I’m kind of having a tough time. I’m a freshman at a small, private catholic university in New England and while I love the school itself and I have great friends here, I’m struggling a lot with feeling homesick and anxious. School is about a 2 1/2 - 3 hour drive from home.
I’m an only child and had super bad separation anxiety as a child, even if it was just to go to 1st grade. I struggled with sleepovers until sophomore year of high school and hated travel trips without my parents (still do, actually). I have diagnosed anxiety + mild hypochondria, and I’ve seen a ton of therapists. It’s not that I miss my physical home or hometown, I just miss my parents. They actually rented an apartment in my school city from the beginning of the school year through last week so that I could get adjusted as best as possible. They’re great and I’m really grateful they did that for me. No one really thought I would be able to stay at this school and I so wanted to prove them wrong.
But they went home last week and I’m already struggling. I’ve really established myself here- made Dean’s list, I’m in the honors program, a few other clubs/leadership positions, and I’m even a Student Orientation Leader for freshmen this summer. I have a science research job in July when I get home with a professor I had here who will be researching at a university in my home state during the summer. I have a retail job at one of my favorite stores here. My boyfriend goes to a nearby university and is not from my home state. Everything that I love is here except for my parents.
I am so scared that I won’t be able to stay here, I love it so much but I just feel so uncomfortable and on edge. I don’t cry but I get very anxious and feel physically ill at times (stomach upsets, tight throat, headache, hot flashes, etc.) I know it’s my anxiety, but even knowing so, it’s still hard to outsmart it. Feeling like that physically is really horrible and makes me even more anxious because I worry about getting ill away from home.
I don’t know what to do. I don’t want to not be able to come back next year because of everything I’ve been able to do here, but to me 3 hours just seems so far. I feel even more stuck because we can’t have cars on campus so it’s not like I can take a weekend trip home without paying an arm and a leg for a train ticket. The only thing that would make me feel better is seeing my parents but I know I can’t.

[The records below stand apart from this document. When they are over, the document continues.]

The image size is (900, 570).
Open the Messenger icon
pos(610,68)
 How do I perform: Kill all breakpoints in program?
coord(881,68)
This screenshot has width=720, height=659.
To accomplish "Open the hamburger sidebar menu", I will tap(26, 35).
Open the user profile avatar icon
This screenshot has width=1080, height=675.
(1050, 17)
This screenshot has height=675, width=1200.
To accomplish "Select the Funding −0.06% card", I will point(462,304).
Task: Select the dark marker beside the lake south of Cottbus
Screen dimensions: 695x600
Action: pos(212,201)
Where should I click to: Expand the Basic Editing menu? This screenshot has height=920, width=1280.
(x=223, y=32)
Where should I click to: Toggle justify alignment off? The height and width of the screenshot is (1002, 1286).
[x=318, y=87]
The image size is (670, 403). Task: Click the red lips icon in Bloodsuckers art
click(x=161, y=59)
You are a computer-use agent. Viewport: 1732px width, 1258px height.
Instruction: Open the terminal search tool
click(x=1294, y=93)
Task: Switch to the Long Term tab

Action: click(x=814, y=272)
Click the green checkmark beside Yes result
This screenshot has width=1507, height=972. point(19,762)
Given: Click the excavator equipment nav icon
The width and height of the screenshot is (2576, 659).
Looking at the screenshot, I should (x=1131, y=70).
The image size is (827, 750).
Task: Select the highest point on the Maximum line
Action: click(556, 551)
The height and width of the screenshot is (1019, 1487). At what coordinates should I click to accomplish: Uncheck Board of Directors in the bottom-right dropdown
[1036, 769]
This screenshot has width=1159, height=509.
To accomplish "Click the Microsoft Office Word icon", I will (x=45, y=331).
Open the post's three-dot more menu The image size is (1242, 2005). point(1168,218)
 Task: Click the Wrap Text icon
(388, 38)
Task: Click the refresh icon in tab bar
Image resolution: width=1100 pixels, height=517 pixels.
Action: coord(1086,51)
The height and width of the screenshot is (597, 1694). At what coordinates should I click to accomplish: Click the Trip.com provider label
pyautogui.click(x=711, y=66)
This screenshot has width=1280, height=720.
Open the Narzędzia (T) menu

I haven’t said anything to them because I’m so scared of letting them down or upsetting them, they were so happy about how well I was doing here but I just don’t have the guts. I only felt so comfortable being here because they were close enough to me if need ever be. I know it’s obviously an issue that I’m nineteen and still afraid to be away from my parents but I am. I know I should probably go to the counseling center but I don’t have much time during the day and for some reason I’m a little afraid to.